This was a process of discovery for me. Do you have a Mexican food restaurant that has green salsa? We have about 100 within 10 miles. That is a slight exaggeration but not by much. And it makes me a blessed person.
And while I’ve certainly made my share of red salsas and pico de gallos, I have never tried to tackle green salsa. However, I have gained quite an affection for green salsa and for its main ingredient, tomatillos. Recently I posted a Chicken Tomatillo Casserole that is a favorite of mine. Prior to working on that recipe I had never worked with fresh tomatillos, and now I think I’ll be playing with them for the rest of my life. One reason is that I think they are beautiful little fruits. I am captivated by their dying husks and how such a plump and firm fruit is underneath it. I must have taken 300 photographs of this bowl of tomatillos.

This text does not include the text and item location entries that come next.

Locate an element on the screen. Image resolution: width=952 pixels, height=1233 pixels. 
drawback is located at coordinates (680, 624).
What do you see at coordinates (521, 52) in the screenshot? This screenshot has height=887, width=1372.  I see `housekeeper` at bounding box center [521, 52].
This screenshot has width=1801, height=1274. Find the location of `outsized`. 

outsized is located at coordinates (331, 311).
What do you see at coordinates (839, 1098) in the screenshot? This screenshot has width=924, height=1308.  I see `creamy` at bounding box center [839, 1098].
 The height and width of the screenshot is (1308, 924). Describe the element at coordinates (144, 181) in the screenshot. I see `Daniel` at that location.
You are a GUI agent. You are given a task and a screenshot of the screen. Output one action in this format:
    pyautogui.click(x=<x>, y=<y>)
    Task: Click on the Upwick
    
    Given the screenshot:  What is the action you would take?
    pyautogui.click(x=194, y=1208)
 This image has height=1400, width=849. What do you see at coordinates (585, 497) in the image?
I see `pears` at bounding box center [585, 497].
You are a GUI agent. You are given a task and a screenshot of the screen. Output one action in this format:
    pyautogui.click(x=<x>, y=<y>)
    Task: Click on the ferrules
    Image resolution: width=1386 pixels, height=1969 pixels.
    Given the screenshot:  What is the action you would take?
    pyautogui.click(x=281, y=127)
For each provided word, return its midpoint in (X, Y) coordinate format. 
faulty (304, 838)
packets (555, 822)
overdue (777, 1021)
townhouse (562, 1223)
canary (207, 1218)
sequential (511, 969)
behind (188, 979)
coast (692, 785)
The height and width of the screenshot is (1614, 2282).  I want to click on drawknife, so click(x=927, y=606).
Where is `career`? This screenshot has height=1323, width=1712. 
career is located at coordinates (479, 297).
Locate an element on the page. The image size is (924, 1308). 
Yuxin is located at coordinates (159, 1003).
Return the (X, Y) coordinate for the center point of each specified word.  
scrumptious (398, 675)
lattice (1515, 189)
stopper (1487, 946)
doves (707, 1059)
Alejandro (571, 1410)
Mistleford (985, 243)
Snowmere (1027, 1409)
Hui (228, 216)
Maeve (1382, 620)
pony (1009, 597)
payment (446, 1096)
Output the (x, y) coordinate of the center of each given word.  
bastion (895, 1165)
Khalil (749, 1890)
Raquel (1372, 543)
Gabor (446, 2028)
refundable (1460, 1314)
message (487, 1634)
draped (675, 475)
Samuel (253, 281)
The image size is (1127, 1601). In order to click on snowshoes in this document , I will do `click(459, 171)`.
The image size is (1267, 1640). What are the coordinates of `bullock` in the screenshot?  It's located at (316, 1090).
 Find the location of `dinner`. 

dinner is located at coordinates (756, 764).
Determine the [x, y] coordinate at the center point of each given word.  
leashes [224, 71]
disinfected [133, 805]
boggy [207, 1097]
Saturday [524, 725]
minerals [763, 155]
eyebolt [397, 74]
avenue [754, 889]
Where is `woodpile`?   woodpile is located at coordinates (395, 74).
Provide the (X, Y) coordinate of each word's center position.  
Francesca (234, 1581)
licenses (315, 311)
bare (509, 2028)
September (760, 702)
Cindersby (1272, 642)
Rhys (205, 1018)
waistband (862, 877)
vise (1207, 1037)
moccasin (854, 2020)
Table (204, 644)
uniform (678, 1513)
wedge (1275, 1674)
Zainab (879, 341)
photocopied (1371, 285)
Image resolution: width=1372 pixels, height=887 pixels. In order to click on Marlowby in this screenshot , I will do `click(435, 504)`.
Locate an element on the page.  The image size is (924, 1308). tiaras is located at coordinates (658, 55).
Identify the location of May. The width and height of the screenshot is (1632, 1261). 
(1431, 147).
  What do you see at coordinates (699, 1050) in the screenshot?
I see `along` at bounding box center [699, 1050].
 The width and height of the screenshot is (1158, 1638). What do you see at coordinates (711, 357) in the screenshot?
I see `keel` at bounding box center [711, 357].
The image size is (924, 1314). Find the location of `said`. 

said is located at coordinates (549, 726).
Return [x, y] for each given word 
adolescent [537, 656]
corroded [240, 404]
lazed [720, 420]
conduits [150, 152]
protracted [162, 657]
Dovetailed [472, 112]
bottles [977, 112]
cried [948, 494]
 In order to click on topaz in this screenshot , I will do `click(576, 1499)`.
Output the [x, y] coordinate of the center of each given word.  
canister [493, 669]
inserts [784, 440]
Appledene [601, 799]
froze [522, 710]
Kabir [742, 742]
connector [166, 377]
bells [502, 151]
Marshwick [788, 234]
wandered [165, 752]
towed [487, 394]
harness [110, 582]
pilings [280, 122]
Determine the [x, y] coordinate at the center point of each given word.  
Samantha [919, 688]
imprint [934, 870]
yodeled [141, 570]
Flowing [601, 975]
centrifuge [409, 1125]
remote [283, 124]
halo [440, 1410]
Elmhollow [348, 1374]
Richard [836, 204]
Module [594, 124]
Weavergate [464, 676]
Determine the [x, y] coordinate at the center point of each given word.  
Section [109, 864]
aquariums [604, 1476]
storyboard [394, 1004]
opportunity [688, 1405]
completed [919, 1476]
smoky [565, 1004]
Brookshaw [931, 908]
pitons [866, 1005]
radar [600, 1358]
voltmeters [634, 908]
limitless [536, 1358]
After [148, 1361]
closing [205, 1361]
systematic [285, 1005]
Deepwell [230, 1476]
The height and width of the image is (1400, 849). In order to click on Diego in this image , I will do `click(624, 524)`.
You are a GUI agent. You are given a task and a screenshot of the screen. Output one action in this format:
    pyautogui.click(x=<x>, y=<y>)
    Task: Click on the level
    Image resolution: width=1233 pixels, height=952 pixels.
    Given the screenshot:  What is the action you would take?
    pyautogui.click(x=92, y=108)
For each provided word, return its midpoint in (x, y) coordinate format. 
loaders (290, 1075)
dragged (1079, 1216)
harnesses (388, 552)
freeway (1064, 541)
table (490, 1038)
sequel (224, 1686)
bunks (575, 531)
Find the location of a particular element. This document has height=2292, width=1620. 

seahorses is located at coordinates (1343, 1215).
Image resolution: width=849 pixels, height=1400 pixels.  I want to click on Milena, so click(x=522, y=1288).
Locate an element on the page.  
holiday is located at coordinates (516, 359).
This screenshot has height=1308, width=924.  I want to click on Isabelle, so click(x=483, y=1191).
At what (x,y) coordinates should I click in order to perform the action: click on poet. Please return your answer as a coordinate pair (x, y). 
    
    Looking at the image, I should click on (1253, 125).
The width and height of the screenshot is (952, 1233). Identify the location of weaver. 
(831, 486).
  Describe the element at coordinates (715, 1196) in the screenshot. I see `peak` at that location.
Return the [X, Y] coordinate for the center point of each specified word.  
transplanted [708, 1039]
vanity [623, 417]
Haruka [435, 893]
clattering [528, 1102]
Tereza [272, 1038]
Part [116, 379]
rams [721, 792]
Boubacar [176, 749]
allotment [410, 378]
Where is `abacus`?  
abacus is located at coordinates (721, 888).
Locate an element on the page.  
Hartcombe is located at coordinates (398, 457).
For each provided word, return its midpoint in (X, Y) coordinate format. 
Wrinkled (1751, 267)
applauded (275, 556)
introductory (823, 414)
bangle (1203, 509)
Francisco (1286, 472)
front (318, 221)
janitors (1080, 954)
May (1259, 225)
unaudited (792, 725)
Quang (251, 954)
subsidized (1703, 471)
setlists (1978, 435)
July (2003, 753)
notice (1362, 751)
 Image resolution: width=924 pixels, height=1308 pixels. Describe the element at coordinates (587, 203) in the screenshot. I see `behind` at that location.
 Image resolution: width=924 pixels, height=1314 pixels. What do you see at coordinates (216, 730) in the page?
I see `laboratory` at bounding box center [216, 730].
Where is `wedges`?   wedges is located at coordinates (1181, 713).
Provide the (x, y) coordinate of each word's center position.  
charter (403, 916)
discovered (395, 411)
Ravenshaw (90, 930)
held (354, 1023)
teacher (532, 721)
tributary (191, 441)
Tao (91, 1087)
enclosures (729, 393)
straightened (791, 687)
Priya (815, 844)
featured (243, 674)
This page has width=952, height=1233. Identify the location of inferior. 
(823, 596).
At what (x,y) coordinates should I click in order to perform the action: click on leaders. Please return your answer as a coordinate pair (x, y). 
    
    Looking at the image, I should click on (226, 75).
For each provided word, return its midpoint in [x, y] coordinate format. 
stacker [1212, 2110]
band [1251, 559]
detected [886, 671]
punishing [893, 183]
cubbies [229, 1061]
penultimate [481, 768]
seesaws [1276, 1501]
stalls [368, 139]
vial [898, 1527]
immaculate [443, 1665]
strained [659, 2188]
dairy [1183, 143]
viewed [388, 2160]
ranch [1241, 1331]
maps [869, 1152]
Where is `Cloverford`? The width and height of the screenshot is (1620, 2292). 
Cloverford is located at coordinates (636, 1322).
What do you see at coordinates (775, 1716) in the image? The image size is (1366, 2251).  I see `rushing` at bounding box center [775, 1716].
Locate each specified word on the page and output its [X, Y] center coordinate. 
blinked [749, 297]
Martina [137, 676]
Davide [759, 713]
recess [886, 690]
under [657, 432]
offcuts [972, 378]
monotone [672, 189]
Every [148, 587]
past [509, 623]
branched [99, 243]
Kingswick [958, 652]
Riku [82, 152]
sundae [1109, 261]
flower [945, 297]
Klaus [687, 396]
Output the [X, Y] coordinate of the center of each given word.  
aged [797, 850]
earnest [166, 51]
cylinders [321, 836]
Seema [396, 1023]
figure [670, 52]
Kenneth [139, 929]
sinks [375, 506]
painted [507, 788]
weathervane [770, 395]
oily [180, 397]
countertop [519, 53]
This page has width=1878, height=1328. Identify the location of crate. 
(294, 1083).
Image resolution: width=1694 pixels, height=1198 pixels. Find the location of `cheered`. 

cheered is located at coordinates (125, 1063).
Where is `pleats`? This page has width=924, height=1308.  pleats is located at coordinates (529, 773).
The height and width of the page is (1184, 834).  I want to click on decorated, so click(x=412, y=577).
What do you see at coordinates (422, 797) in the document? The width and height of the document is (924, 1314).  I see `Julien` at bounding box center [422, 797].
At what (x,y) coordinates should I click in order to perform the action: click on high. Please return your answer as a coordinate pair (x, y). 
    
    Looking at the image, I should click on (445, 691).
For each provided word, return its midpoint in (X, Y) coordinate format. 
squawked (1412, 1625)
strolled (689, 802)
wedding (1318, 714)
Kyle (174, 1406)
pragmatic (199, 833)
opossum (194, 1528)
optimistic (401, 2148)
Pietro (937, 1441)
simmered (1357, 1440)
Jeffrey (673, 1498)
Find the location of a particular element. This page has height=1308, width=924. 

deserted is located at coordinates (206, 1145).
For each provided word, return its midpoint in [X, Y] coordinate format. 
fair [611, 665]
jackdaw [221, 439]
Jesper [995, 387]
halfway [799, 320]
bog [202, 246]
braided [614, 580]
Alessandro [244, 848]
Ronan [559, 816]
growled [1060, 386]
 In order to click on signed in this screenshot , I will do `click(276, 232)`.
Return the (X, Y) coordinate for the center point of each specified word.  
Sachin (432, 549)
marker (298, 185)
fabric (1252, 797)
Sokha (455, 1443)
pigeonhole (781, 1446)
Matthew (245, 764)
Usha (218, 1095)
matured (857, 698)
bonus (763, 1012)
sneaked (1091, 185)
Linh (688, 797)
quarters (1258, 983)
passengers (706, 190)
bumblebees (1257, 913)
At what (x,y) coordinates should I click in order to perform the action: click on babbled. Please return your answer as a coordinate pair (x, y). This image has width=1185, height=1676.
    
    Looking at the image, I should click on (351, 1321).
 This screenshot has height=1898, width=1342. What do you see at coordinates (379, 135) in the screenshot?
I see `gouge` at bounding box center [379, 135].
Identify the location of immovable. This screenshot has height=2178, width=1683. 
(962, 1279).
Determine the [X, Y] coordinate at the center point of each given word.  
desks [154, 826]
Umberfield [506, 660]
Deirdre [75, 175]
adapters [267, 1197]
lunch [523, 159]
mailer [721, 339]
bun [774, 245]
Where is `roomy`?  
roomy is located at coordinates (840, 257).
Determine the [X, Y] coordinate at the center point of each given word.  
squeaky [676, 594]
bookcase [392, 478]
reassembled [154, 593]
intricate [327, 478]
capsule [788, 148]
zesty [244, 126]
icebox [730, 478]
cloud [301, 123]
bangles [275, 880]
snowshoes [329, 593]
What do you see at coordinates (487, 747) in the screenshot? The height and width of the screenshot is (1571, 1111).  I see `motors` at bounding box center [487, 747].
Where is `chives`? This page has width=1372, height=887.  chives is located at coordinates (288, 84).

As I set about trying to crack the code to my favorite green salsas, I discovered that good green salsas are not only personal but exist on a continuum. You can make the very easiest and fresh version and you can stop. Or, you can go a little further and cook it. And, then you can go a little further and make tomatillo guacamole, if you choose. Or, you can put an avocado in the food processor with the salsa and make a smooth and creamy salsa, which was the favorite in my house.
This particular road of discovery started similarly to many of mine, when my neighbor Linda went on and on about a green salsa that she and her co-workers had encountered at a little spot called Los Arcos. They are on a mission to try as many of the…I don’t want to say “dives” but shall I say “less obvious and well known” establishments in Dallas. I am a fan of this endeavor, especially when Linda puts her intestinal fortitude on the line before I have to do so. She was my canary in the coal mine on this venture. Pitts and I called her this week and had her take us to Los Arcos and she was right. They have great green salsa, really excellent beef enchiladas, and extremely nice servers. I had to go home afterward and take a nap. It was one of those stupor inducing pig outs. But the salsa was great and it caused me to add the final step to this recipe which you should really try. If you double the recipe, you will have enough for all four permutations and you can have your own taste test.
1 Jalapeno pepper, seeded
1-½ Serrano pepper, seeded
1 Poblano pepper, seeded
1 pound fresh tomatillos, husks removed and fruit rinsed, and cut into quarters
1 lime, juiced
4 green onions, sliced, whites and light green parts only
0 or 1 or 2 avocados, depending on your end use
1 clove of garlic, chopped (for the final sauce)
To make the basic fresh tomatillo salsa, place the peppers, tomatillos, lime juice and green onions in a food processor and process until you are happy with the consistency. I chose a somewhat smooth texture. Season the salsa with salt.
To make a cooked salsa, which is just a bit smoother tasting without the raw bite (which I like very much, by the way…I’m simply drawing a comparison) place the raw salsa in a saucepan and simmer it gently for about ten minutes. You will notice that the color will change from bright green to a more dull shade of green. Adjust the seasoning with lime juice and salt, if necessary.
To take it another step and make tomatillo guacamole, simply dice a ripe avocado and spoon in about one quarter of a cup of the salsa. I used the cooked version of the salsa for my guacamole. Mash the avocado and salsa together. Adjust the seasoning with lime juice and salt, to taste. I added a little extra lime juice at this step to ensure that the avocado stayed a nice color.
And, to go the final step, to an avocado tomatillo salsa, you simply change the proportion of avocado to salsa and add some garlic. In the bowl of the food processor, add 1 cup of cooked salsa for every half of an avocado. I used one half avocado, 1 cup of cooked salsa, and one chopped clove of garlic. Process until completely smooth.
Note: Please remember that my Serrano and your Serrano (or Jalapeno) could be very different in flavor. I have had peppers from the same grocery store, but one week apart, range from mild as a bell pepper to inedibly hot. Please taste your peppers and use more or less of the Serrano and Jalapeno based on just how hot they are. You can always add more…you cannot take it out.